▸ Stated exercise:
Rewrite the data from its first line through the line containing "Minimize the converter" as a numbered list, leaving out blank lines.

[Items from a data source]
= = = = =

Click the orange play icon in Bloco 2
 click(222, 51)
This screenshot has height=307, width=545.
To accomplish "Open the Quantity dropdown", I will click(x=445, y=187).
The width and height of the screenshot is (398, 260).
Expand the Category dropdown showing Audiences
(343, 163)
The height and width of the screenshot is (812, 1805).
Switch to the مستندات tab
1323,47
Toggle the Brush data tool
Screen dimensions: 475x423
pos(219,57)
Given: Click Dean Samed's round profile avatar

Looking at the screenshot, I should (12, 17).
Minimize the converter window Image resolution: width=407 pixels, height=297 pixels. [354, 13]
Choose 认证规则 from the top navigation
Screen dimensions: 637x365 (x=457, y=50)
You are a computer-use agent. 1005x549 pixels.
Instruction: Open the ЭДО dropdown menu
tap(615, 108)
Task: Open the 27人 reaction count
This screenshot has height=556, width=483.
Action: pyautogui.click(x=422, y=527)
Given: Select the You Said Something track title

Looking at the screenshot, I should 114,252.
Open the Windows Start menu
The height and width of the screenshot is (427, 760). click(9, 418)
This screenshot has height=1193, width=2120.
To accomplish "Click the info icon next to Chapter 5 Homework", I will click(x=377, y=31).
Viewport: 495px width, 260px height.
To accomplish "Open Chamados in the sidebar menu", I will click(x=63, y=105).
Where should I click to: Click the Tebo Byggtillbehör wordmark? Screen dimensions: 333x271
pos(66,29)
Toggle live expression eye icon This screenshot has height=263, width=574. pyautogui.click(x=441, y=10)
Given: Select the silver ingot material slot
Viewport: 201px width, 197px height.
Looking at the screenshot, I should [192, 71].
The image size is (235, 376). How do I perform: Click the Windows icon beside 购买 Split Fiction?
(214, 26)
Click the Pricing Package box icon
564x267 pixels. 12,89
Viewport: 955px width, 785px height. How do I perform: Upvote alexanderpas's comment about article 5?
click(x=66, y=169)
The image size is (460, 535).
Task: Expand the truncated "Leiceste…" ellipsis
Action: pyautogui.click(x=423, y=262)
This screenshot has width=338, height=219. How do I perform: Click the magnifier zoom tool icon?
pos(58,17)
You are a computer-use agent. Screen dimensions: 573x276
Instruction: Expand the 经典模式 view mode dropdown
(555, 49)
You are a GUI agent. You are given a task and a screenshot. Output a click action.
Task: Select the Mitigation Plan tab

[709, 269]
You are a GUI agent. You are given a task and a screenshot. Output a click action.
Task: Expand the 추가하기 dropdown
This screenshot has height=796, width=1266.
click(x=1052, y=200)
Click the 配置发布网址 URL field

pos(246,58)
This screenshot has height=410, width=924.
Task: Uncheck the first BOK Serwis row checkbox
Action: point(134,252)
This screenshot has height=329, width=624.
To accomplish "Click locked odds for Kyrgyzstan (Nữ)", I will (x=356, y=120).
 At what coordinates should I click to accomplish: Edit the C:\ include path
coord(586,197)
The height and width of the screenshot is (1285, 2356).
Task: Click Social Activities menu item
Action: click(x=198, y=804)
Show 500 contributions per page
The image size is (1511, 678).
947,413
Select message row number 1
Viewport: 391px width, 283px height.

= = = = =

▸ Exercise output:
1. Click the orange play icon in Bloco 2
2.  click(222, 51)
3. This screenshot has height=307, width=545.
4. To accomplish "Open the Quantity dropdown", I will click(x=445, y=187).
5. The width and height of the screenshot is (398, 260).
6. Expand the Category dropdown showing Audiences
7. (343, 163)
8. The height and width of the screenshot is (812, 1805).
9. Switch to the مستندات tab
10. 1323,47
11. Toggle the Brush data tool
12. Screen dimensions: 475x423
13. pos(219,57)
14. Given: Click Dean Samed's round profile avatar
15. Looking at the screenshot, I should (12, 17).
16. Minimize the converter window Image resolution: width=407 pixels, height=297 pixels. [354, 13]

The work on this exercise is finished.